_Task goal_
Restate the entries below verbatim.

⟨

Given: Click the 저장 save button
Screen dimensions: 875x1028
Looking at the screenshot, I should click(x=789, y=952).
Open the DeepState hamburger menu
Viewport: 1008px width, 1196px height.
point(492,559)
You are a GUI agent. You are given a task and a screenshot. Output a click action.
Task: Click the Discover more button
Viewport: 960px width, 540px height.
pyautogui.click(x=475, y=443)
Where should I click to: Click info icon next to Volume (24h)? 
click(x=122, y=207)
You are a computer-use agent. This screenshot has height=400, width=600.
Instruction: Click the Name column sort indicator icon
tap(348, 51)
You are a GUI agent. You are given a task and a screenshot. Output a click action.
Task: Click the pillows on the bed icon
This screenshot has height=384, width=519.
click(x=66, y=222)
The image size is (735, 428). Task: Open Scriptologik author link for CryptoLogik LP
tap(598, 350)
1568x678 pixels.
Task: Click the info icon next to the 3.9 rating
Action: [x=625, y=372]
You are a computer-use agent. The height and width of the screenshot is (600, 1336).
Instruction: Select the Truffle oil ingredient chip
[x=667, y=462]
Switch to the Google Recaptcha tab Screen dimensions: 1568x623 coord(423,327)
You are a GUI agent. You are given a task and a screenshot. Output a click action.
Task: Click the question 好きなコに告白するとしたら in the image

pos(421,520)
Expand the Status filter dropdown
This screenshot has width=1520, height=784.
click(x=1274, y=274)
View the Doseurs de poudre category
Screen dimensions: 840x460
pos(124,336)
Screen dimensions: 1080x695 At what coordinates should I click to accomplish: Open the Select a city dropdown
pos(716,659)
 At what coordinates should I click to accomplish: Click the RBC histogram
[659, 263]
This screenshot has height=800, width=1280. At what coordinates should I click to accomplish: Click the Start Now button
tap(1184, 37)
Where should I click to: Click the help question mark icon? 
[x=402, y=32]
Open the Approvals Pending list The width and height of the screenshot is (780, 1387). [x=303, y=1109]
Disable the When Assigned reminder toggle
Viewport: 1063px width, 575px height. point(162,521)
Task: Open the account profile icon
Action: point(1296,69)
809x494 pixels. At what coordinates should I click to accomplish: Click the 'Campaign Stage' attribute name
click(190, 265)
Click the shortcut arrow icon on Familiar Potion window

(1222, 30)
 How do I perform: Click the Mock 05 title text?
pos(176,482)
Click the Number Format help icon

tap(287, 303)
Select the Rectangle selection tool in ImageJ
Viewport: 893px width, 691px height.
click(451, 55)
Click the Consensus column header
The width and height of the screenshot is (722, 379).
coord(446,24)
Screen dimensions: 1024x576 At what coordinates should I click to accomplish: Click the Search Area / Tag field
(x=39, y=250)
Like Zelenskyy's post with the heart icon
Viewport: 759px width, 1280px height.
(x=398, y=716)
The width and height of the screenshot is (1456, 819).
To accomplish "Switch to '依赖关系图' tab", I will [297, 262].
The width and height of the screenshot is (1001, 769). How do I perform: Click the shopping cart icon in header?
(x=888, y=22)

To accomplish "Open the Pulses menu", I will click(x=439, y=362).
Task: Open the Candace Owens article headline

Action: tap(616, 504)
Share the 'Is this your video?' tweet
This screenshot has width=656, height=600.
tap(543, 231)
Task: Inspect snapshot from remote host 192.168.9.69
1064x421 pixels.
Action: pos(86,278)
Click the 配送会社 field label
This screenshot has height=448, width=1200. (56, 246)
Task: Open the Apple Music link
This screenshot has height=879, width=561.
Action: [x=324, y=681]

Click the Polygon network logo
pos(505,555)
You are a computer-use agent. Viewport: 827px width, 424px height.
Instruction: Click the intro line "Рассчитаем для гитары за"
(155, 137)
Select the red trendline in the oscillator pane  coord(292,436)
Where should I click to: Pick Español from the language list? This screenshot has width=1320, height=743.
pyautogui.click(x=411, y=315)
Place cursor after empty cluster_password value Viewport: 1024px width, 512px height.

⟩

_Solution for this problem_
Given: Click the 저장 save button
Screen dimensions: 875x1028
Looking at the screenshot, I should click(x=789, y=952).
Open the DeepState hamburger menu
Viewport: 1008px width, 1196px height.
point(492,559)
You are a GUI agent. You are given a task and a screenshot. Output a click action.
Task: Click the Discover more button
Viewport: 960px width, 540px height.
pyautogui.click(x=475, y=443)
Where should I click to: Click info icon next to Volume (24h)? 
click(x=122, y=207)
You are a computer-use agent. This screenshot has height=400, width=600.
Instruction: Click the Name column sort indicator icon
tap(348, 51)
You are a GUI agent. You are given a task and a screenshot. Output a click action.
Task: Click the pillows on the bed icon
This screenshot has height=384, width=519.
click(x=66, y=222)
The image size is (735, 428). Task: Open Scriptologik author link for CryptoLogik LP
tap(598, 350)
1568x678 pixels.
Task: Click the info icon next to the 3.9 rating
Action: [x=625, y=372]
You are a computer-use agent. The height and width of the screenshot is (600, 1336).
Instruction: Select the Truffle oil ingredient chip
[x=667, y=462]
Switch to the Google Recaptcha tab Screen dimensions: 1568x623 coord(423,327)
You are a GUI agent. You are given a task and a screenshot. Output a click action.
Task: Click the question 好きなコに告白するとしたら in the image

pos(421,520)
Expand the Status filter dropdown
This screenshot has width=1520, height=784.
click(x=1274, y=274)
View the Doseurs de poudre category
Screen dimensions: 840x460
pos(124,336)
Screen dimensions: 1080x695 At what coordinates should I click to accomplish: Open the Select a city dropdown
pos(716,659)
 At what coordinates should I click to accomplish: Click the RBC histogram
[659, 263]
This screenshot has height=800, width=1280. At what coordinates should I click to accomplish: Click the Start Now button
tap(1184, 37)
Where should I click to: Click the help question mark icon? 
[x=402, y=32]
Open the Approvals Pending list The width and height of the screenshot is (780, 1387). [x=303, y=1109]
Disable the When Assigned reminder toggle
Viewport: 1063px width, 575px height. point(162,521)
Task: Open the account profile icon
Action: point(1296,69)
809x494 pixels. At what coordinates should I click to accomplish: Click the 'Campaign Stage' attribute name
click(190, 265)
Click the shortcut arrow icon on Familiar Potion window

(1222, 30)
 How do I perform: Click the Mock 05 title text?
pos(176,482)
Click the Number Format help icon

tap(287, 303)
Select the Rectangle selection tool in ImageJ
Viewport: 893px width, 691px height.
click(451, 55)
Click the Consensus column header
The width and height of the screenshot is (722, 379).
coord(446,24)
Screen dimensions: 1024x576 At what coordinates should I click to accomplish: Click the Search Area / Tag field
(x=39, y=250)
Like Zelenskyy's post with the heart icon
Viewport: 759px width, 1280px height.
(x=398, y=716)
The width and height of the screenshot is (1456, 819).
To accomplish "Switch to '依赖关系图' tab", I will [297, 262].
The width and height of the screenshot is (1001, 769). How do I perform: Click the shopping cart icon in header?
(x=888, y=22)

To accomplish "Open the Pulses menu", I will click(x=439, y=362).
Task: Open the Candace Owens article headline

Action: tap(616, 504)
Share the 'Is this your video?' tweet
This screenshot has width=656, height=600.
tap(543, 231)
Task: Inspect snapshot from remote host 192.168.9.69
1064x421 pixels.
Action: pos(86,278)
Click the 配送会社 field label
This screenshot has height=448, width=1200. (56, 246)
Task: Open the Apple Music link
This screenshot has height=879, width=561.
Action: [x=324, y=681]

Click the Polygon network logo
pos(505,555)
You are a computer-use agent. Viewport: 827px width, 424px height.
Instruction: Click the intro line "Рассчитаем для гитары за"
(155, 137)
Select the red trendline in the oscillator pane  coord(292,436)
Where should I click to: Pick Español from the language list? This screenshot has width=1320, height=743.
pyautogui.click(x=411, y=315)
Place cursor after empty cluster_password value Viewport: 1024px width, 512px height.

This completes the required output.